Image: QUARTZ / Mystery of 5G © Matt Chinworth | CC BY-NC-ND 4.0

Build a Recommendation System using Python, Streamlit, & Azure

Build and Host your first Recommendation System on the Cloud

Published in

Artificial Intelligence in Plain English

9 min readFeb 26, 2023

If you’re a movie buff, you would know how difficult it can be to find new flicks to watch. With so many options, it can be overwhelming to find what to watch, and that’s where a recommendation system may come in handy. Movie recommendation systems are specialized algorithms that suggest shows to users based on their past viewing history, preferences, and ratings.

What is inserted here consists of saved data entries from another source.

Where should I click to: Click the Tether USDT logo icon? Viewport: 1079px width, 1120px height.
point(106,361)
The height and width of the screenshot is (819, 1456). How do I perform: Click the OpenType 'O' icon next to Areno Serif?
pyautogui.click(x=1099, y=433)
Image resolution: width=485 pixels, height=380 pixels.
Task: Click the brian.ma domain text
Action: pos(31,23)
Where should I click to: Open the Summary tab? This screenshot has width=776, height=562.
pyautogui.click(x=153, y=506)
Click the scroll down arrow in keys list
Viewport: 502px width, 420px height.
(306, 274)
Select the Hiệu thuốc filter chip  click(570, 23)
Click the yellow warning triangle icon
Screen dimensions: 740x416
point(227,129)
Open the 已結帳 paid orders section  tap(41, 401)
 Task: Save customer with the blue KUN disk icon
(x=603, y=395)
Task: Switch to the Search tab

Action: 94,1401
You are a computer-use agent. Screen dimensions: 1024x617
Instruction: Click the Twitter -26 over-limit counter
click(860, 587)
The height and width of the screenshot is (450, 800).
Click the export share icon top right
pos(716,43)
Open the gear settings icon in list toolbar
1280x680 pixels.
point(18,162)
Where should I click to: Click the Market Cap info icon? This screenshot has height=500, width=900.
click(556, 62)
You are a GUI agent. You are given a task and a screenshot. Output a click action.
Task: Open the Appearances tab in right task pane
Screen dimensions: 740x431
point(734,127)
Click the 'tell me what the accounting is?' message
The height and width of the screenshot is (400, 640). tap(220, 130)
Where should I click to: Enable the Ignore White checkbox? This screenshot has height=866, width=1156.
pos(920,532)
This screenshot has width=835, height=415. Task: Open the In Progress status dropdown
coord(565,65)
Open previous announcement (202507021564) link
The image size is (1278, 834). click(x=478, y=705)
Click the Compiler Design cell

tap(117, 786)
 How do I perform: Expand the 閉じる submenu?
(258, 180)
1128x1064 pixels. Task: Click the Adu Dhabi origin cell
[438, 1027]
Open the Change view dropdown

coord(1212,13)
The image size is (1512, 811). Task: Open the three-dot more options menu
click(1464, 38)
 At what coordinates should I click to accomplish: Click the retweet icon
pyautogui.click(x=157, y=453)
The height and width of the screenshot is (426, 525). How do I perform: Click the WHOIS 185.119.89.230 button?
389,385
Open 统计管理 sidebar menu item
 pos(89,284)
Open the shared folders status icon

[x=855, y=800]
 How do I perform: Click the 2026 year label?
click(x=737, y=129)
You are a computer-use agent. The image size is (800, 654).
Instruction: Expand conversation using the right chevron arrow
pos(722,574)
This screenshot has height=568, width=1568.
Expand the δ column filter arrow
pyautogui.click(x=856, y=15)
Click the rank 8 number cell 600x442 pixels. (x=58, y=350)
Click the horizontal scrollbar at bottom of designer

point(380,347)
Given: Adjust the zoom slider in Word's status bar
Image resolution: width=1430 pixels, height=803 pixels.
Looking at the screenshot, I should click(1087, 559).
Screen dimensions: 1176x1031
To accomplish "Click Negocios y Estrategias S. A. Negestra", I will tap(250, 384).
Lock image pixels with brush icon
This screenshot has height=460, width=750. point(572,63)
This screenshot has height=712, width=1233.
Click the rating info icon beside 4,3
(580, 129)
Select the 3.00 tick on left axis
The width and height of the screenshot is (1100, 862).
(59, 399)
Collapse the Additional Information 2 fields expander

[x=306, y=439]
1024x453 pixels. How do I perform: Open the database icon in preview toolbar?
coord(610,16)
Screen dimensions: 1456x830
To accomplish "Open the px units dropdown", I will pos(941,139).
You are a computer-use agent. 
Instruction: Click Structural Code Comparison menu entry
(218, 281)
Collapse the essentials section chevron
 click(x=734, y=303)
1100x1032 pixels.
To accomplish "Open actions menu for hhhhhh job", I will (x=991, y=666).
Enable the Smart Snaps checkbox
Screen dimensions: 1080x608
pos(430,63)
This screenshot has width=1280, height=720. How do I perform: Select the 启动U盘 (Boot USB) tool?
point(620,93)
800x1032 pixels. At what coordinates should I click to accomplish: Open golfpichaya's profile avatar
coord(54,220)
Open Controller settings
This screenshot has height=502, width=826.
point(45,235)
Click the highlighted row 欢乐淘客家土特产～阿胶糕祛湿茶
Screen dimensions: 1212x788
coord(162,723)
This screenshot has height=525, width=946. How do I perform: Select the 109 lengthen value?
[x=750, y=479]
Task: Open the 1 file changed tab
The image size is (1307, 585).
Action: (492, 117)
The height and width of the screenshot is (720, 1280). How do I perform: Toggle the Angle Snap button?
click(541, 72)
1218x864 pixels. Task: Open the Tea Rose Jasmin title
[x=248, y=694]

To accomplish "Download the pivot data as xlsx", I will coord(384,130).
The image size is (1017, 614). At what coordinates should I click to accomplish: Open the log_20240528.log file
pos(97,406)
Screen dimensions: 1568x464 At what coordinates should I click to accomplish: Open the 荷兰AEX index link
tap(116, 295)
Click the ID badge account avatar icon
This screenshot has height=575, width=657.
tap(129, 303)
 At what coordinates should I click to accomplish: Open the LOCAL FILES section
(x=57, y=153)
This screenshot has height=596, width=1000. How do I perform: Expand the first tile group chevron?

These systems use a variety of techniques, including collaborative filtering, content-based filtering, and hybrid methods, to provide personalized, and accurate suggestions to users. These days, such systems are widely used by streaming giants like Netflix and YouTube, to serve their customers better.

In this tutorial, we’ll walk through the process of building a content-based movie recommendation system using Python and the open-source library scikit-learn. We will use Streamlit to create a simple web app for interacting with our recommender system & finally, we’ll deploy our app using Azure.

What is a Recommendation System?

Recommendation systems are AI-powered tools that help predict the rating or preference a user would give to an item. Such systems may use a variety of algorithms, and data sources to make personalized recommendations to each user. These systems have become ubiquitous and can be commonly seen in online storefronts, streaming services, and social media platforms.

These systems use a variety of techniques to make recommendations, and the technique used in this tutorial is based on the content-based approach.

Image from Author — Architecture of the recommendation system

A content-based recommendation system recommends items based on the characteristics of that item and the user’s past preferences. These systems, represent each item (e.g., a movie) as a vector of its characteristics (e.g., genre, cast, director, etc.). For instance, if a user frequently watches action movies then the system would recommend other action movies to the user.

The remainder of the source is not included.